I got a pup here a few months ago, not a boxer - a husky mix. They guessed she was 4 months old (was a stray at the shelter) so we’re just about reaching the 6 month mark.
The thing that is saving my sanity? The local dog park. Not only is it great socialization with dogs of all ages and sizes, but she loves all the people - kids and adults alike. Plus, it’s 3.5 acres of free-running. I can’t come anywhere near beating that.
Good luck with the pup - they’re life-changers; you’ll never look at your house the same again.
Right Ellis Labs - unless you bring out EE2 before the 3G iPhone then we are going to flood these boards, well this thread at least, with really bad jokes.
Here we go:
Went to the paper shop - it had blown away.
I went to buy some camouflage trousers the other day but I couldn’t find any.
I bought some HP sauce the other day. It’s costing me 6p a month for the next 2 years.
Last night I dreamed I ate a ten-pound marshmallow, and when I woke up the pillow was gone.
Police arrested two kids yesterday, one was drinking battery acid, the other was eating fireworks. They charged one and let the other one off.

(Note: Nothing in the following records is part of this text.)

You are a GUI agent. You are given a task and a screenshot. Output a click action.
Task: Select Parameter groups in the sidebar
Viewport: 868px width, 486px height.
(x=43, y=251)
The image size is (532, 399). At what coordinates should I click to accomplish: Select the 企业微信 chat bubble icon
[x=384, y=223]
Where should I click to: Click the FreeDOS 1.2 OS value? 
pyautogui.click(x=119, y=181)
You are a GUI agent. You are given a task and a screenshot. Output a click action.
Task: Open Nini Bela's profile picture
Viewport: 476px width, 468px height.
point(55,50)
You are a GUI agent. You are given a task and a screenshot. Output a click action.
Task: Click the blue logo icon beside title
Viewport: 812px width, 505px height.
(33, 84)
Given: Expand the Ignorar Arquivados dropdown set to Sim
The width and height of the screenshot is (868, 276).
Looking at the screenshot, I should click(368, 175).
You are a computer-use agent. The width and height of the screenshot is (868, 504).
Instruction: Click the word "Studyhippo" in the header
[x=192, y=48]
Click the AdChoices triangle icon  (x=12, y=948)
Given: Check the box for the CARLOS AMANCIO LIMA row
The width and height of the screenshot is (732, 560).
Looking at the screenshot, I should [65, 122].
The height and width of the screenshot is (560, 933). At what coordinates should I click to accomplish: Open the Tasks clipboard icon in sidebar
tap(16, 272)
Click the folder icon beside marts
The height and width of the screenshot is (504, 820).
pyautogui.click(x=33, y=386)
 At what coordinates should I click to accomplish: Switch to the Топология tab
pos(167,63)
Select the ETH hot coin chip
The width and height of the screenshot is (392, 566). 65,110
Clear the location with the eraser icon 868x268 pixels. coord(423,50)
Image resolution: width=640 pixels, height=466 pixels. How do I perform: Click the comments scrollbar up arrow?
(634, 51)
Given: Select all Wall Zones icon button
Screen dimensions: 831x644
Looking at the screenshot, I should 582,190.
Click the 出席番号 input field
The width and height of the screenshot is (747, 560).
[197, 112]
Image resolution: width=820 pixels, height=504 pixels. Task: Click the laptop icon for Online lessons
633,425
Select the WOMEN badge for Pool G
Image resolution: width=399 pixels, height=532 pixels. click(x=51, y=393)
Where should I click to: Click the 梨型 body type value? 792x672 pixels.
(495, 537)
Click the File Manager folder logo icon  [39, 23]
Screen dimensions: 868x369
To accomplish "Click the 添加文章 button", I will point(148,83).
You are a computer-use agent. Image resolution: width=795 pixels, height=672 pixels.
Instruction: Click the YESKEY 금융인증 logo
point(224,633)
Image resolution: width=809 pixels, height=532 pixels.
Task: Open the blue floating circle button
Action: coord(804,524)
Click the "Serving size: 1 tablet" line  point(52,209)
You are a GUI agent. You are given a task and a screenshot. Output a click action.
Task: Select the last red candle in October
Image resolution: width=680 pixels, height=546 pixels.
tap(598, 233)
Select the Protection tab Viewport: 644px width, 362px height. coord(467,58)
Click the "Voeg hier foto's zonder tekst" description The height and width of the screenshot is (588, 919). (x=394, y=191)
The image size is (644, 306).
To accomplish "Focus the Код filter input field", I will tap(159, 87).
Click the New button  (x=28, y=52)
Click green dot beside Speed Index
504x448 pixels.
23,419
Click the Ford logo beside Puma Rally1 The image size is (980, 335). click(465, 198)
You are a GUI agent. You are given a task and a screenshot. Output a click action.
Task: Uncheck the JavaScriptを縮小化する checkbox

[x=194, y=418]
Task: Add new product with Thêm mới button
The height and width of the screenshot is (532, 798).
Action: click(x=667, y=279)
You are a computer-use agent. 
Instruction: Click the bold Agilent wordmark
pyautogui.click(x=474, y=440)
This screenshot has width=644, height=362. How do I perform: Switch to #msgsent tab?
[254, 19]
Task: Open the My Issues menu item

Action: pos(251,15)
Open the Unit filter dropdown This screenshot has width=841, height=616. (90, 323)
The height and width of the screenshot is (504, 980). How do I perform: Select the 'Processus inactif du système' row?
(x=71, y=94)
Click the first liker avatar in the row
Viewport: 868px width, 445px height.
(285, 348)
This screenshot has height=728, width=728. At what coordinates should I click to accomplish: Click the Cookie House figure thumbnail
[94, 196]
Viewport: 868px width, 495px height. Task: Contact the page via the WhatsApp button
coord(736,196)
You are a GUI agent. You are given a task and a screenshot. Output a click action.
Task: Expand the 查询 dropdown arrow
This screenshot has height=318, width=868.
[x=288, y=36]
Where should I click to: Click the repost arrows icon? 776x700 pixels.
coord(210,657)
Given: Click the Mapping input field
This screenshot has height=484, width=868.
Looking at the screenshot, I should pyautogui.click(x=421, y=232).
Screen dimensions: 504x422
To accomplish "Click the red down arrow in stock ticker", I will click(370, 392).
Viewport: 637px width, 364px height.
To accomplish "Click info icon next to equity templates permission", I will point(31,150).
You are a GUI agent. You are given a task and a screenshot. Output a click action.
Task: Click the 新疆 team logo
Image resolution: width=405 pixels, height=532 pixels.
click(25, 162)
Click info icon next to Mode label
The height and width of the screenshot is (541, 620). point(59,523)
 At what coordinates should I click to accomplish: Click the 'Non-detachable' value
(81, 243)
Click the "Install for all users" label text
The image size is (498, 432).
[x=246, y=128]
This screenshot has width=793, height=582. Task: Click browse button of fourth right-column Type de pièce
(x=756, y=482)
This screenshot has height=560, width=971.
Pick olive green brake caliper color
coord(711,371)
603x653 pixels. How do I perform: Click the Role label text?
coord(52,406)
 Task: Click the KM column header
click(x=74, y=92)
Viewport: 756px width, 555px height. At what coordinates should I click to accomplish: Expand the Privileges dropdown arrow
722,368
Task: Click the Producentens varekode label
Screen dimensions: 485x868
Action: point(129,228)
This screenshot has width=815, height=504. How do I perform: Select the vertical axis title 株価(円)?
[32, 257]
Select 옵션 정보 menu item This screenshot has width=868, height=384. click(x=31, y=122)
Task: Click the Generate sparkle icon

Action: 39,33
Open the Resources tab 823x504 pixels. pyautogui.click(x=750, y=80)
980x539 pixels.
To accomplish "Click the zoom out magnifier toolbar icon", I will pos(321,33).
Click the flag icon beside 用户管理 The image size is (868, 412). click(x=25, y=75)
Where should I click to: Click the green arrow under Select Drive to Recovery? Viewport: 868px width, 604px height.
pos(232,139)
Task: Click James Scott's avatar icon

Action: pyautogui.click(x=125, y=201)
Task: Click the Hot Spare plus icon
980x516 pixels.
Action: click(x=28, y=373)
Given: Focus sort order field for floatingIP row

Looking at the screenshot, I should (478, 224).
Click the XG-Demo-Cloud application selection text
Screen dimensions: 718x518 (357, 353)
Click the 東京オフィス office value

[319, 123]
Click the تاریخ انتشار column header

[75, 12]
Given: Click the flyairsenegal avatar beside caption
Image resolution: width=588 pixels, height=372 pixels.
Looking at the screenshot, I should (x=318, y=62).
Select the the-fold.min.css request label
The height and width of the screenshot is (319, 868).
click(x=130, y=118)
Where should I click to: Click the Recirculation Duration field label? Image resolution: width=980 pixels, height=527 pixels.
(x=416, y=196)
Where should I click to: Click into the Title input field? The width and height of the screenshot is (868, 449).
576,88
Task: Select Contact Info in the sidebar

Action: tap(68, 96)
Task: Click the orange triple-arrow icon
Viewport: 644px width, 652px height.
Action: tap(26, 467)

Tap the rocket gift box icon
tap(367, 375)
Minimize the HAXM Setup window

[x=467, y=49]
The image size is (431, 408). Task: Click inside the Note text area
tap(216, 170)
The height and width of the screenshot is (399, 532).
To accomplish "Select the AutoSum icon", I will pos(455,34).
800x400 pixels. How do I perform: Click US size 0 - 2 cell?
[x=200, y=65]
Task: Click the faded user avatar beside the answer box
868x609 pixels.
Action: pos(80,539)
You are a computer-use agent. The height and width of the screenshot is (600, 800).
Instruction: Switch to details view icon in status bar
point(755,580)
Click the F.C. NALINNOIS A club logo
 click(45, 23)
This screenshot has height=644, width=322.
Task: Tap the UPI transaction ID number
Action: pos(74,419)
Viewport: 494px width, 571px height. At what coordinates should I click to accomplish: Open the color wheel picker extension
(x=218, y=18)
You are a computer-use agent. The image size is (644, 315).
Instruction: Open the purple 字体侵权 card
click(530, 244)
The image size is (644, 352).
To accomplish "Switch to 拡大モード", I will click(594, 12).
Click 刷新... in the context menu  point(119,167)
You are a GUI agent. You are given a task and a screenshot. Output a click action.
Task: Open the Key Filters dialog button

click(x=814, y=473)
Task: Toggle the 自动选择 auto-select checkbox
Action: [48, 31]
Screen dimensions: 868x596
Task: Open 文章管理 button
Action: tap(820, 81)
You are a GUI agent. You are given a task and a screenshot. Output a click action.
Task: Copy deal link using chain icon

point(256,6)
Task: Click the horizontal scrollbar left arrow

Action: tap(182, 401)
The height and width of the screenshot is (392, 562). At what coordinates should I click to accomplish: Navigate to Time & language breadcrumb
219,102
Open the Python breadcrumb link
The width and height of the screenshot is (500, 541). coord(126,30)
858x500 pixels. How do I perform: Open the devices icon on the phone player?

There’s more where that came from - so when’s it coming out???
Simon you should be locked away for those jokes. Our bloomin’ British humour eh?
Don’t know if Americans get HP sauce do they? Actually the whole of my Dad’s family used to work in the HP factory in Birmingham many years ago.
Here’s one for you.
There’s an Englishman, Irishman, Scotsman and a Lady. All are standing on a cliff. The Scotsman says to the lady “I’d do anything for you dear lady”, She says “Jump off that cliff” - he does and dies. The Irishman says I’d do anything for you dear lady, She says “Jump off that cliff” - he does and dies. The Englishman says “I’d do anything for you dear lady”, She says “Jump off that cliff” - he says “No ladies first” Boom Boom!!
Right I’m off before I get slapped for that one. In fact I will deny all knowledge of typing that and say that someone has taken over my account.
A woman told her doctor, ‘I’ve got a bad back.
‘The doctor said, ‘It’s old age.
‘The woman said, ‘I want a second opinion.
‘The doctor says,
‘OK. you’re ugly as well. ‘
Update on the name - I think we’re going for Roxy…I liked the name Rocky as a) it’s one my favourite films and b) she’s a boxer, but she’s also a she so it’s the next best thing.